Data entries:

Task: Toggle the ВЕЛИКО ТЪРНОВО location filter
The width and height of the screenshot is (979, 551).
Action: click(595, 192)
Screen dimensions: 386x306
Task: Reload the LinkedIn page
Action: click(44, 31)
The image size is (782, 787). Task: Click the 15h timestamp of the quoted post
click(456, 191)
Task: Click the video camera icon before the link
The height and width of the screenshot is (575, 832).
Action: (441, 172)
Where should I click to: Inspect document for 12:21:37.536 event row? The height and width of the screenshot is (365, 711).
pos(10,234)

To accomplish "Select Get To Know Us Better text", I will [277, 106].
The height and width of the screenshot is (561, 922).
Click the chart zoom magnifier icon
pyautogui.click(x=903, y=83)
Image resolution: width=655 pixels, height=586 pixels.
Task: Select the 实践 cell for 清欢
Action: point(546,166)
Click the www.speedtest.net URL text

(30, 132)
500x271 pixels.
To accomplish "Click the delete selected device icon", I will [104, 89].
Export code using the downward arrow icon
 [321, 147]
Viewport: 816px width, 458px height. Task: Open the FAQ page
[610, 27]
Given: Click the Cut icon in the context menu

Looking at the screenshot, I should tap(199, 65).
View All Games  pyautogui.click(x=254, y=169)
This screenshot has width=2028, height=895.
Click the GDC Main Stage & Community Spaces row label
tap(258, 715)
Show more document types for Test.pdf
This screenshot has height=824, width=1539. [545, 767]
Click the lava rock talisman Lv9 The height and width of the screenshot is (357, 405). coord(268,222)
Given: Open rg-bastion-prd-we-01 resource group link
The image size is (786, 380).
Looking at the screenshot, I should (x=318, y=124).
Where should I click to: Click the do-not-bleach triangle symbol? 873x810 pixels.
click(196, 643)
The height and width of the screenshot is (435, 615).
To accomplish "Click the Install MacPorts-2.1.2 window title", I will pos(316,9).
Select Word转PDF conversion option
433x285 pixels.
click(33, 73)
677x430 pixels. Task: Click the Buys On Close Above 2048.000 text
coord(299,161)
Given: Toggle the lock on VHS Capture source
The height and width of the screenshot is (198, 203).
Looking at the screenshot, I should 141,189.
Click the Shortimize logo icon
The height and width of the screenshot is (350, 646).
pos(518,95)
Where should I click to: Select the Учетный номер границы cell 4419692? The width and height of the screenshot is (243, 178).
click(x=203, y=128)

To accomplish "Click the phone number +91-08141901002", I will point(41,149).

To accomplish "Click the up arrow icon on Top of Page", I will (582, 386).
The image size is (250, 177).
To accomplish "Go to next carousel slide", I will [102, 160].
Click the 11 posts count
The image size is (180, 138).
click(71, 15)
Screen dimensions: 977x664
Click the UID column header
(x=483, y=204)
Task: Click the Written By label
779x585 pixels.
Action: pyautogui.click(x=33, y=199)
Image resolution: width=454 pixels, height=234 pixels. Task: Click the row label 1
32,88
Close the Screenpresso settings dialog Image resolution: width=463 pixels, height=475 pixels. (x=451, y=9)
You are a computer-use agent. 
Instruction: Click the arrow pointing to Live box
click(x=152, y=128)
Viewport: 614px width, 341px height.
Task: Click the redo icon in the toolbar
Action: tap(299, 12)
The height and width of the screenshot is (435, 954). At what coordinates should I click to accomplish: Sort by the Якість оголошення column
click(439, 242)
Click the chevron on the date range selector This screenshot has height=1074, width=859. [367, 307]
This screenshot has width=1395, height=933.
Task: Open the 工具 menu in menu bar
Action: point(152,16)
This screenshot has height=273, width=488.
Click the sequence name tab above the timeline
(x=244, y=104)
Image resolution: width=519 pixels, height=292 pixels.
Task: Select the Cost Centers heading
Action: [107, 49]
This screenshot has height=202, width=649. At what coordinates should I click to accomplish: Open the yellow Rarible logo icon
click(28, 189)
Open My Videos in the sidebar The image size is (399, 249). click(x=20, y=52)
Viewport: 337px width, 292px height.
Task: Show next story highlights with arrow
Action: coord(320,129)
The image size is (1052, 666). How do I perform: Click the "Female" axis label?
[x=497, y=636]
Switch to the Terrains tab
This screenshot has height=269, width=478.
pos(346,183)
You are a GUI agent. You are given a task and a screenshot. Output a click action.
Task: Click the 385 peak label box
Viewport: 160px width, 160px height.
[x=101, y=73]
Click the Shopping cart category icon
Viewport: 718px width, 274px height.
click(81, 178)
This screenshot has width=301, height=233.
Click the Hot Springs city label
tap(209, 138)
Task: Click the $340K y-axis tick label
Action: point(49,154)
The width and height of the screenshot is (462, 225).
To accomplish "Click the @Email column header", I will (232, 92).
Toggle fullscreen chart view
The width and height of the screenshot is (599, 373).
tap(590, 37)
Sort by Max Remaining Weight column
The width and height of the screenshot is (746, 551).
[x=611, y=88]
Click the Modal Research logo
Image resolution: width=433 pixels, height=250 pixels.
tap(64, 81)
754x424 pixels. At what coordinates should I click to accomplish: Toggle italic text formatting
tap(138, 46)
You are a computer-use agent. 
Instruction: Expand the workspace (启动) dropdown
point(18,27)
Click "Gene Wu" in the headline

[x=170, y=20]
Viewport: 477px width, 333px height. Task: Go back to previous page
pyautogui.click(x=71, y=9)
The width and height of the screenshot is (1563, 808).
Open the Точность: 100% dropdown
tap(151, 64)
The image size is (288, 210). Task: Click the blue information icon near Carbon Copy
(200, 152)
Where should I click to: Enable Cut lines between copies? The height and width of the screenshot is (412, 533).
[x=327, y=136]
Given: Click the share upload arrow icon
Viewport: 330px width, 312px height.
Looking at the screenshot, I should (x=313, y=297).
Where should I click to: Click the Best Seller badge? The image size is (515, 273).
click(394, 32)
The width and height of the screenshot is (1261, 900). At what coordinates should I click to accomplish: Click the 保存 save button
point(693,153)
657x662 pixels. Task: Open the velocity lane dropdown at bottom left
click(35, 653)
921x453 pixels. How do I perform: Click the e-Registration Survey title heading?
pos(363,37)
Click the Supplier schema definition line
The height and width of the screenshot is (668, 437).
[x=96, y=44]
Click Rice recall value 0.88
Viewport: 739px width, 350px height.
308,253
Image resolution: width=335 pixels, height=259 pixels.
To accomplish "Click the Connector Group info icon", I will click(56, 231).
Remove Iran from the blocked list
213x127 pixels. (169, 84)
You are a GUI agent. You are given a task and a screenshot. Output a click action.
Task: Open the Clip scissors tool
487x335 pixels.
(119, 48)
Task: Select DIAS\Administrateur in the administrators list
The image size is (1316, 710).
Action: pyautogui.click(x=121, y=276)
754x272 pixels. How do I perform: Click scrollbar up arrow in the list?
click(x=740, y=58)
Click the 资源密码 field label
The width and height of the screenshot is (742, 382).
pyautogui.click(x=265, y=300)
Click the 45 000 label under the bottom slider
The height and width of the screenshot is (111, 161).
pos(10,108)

### [Instructions to follow]
All lines in the data above from the one with "This screenshot has width=2028, height=895." through the one with "The height and width of the screenshot is (435, 615)." must be repeated exactly, and no others.

### [Written reply]
This screenshot has width=2028, height=895.
Click the GDC Main Stage & Community Spaces row label
tap(258, 715)
Show more document types for Test.pdf
This screenshot has height=824, width=1539. [545, 767]
Click the lava rock talisman Lv9 The height and width of the screenshot is (357, 405). coord(268,222)
Given: Open rg-bastion-prd-we-01 resource group link
The image size is (786, 380).
Looking at the screenshot, I should (x=318, y=124).
Where should I click to: Click the do-not-bleach triangle symbol? 873x810 pixels.
click(196, 643)
The height and width of the screenshot is (435, 615).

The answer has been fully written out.